MDSはゲノム異常から生じると考えられ、約半数の患者は染色体異常を有している。しかし、病因や発症機構はほとんど明らかになっていない。一部、家族性・先天性の要因が明らかにされているが、大多数は孤発性で後天的要因によるものと考えられている5)。 発症要因の一部として、放射線治療や、アルキル化剤・トポイソメラーゼ阻害剤といった抗悪性腫瘍剤による治療が考えられており、これらは治療関連MDS(therapy-related-MDS:t-MDS)と呼ばれる。治療関連MDSはMDS全体の10〜20%を占めるが6)、残りは原因不明のde novo MDSである。 MDSの発症に関わる環境要因として、アルキル化剤やトポイソメラーゼ阻害剤などが報告されている6)。
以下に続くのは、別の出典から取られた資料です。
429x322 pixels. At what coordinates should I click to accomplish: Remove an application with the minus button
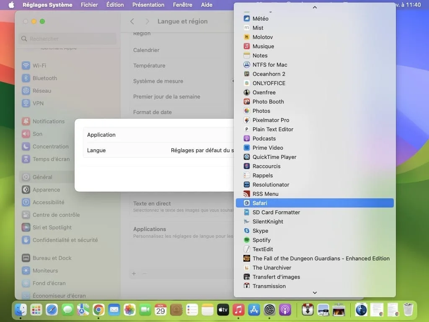coord(144,273)
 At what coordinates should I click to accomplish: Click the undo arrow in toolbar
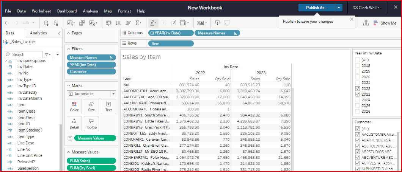coord(7,23)
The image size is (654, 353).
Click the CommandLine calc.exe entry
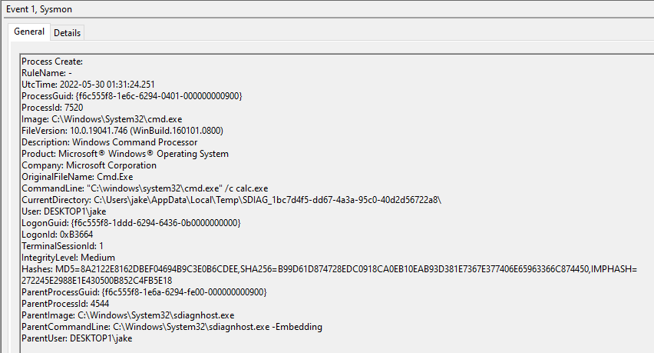145,188
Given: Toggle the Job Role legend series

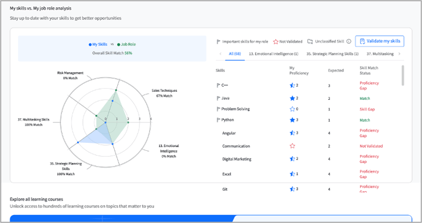Looking at the screenshot, I should 126,44.
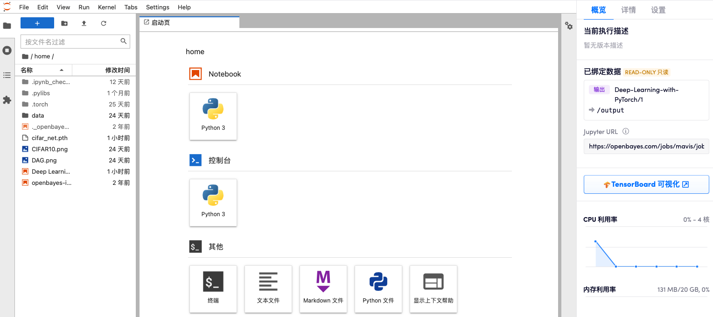The width and height of the screenshot is (713, 317).
Task: Click the file name filter field
Action: coord(70,42)
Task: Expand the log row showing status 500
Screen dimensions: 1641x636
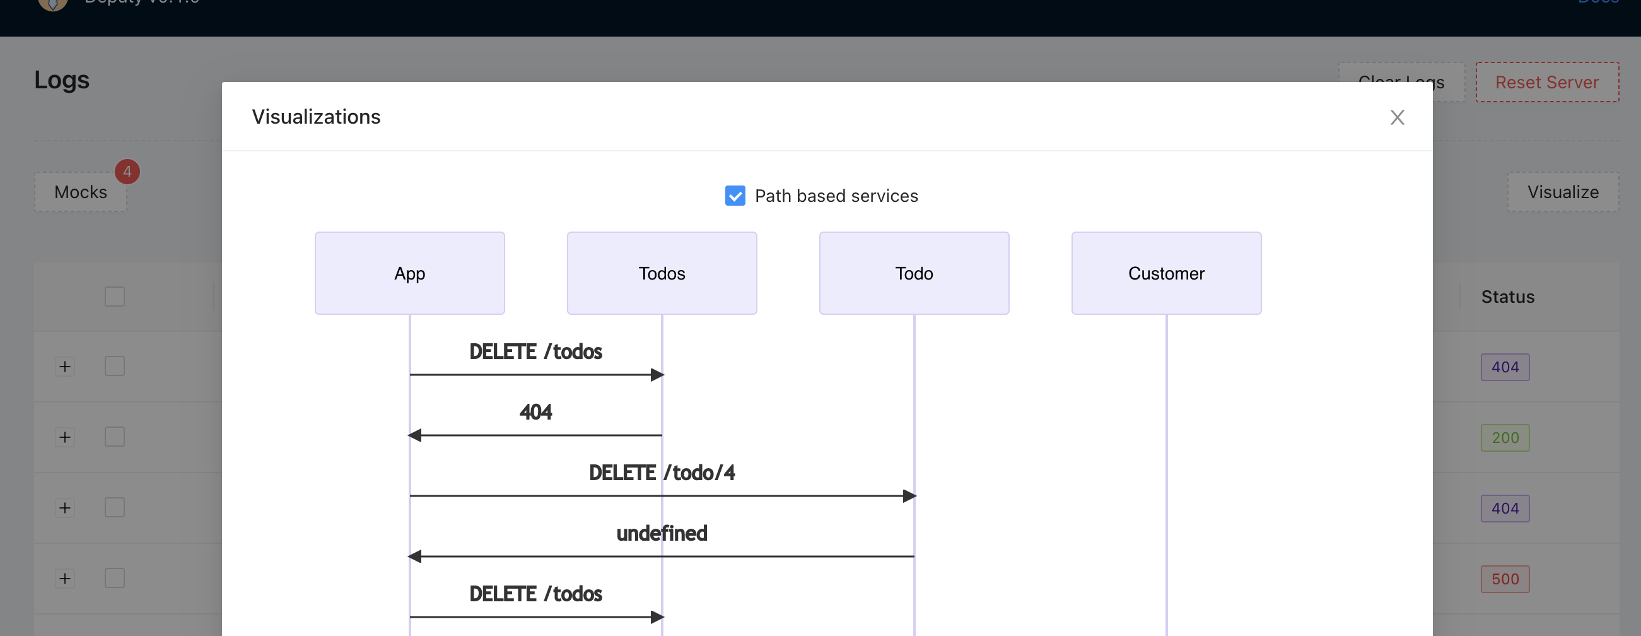Action: pyautogui.click(x=65, y=578)
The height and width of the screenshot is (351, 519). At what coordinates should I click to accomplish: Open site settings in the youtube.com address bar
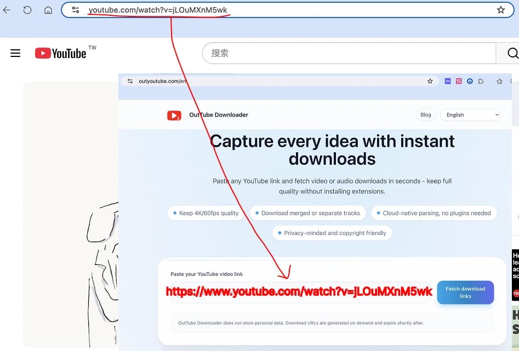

近年の遺伝子解析により、MDSに関連する遺伝子異常やAMLへの進展などの分子病態が明らかになってきており、複数の遺伝子異常の蓄積によってクローン性が進展すると考えられる。すなわち、MDS関連遺伝子変異をもつ前MDS状態(clonal hematopoiesis of indeterminate potential:CHIP)を経て、形態学的異形成と血球減少を呈するMDSが発症する。さらに遺伝子変異が加わり増殖能を獲得すると白血病化すると考えられる7)。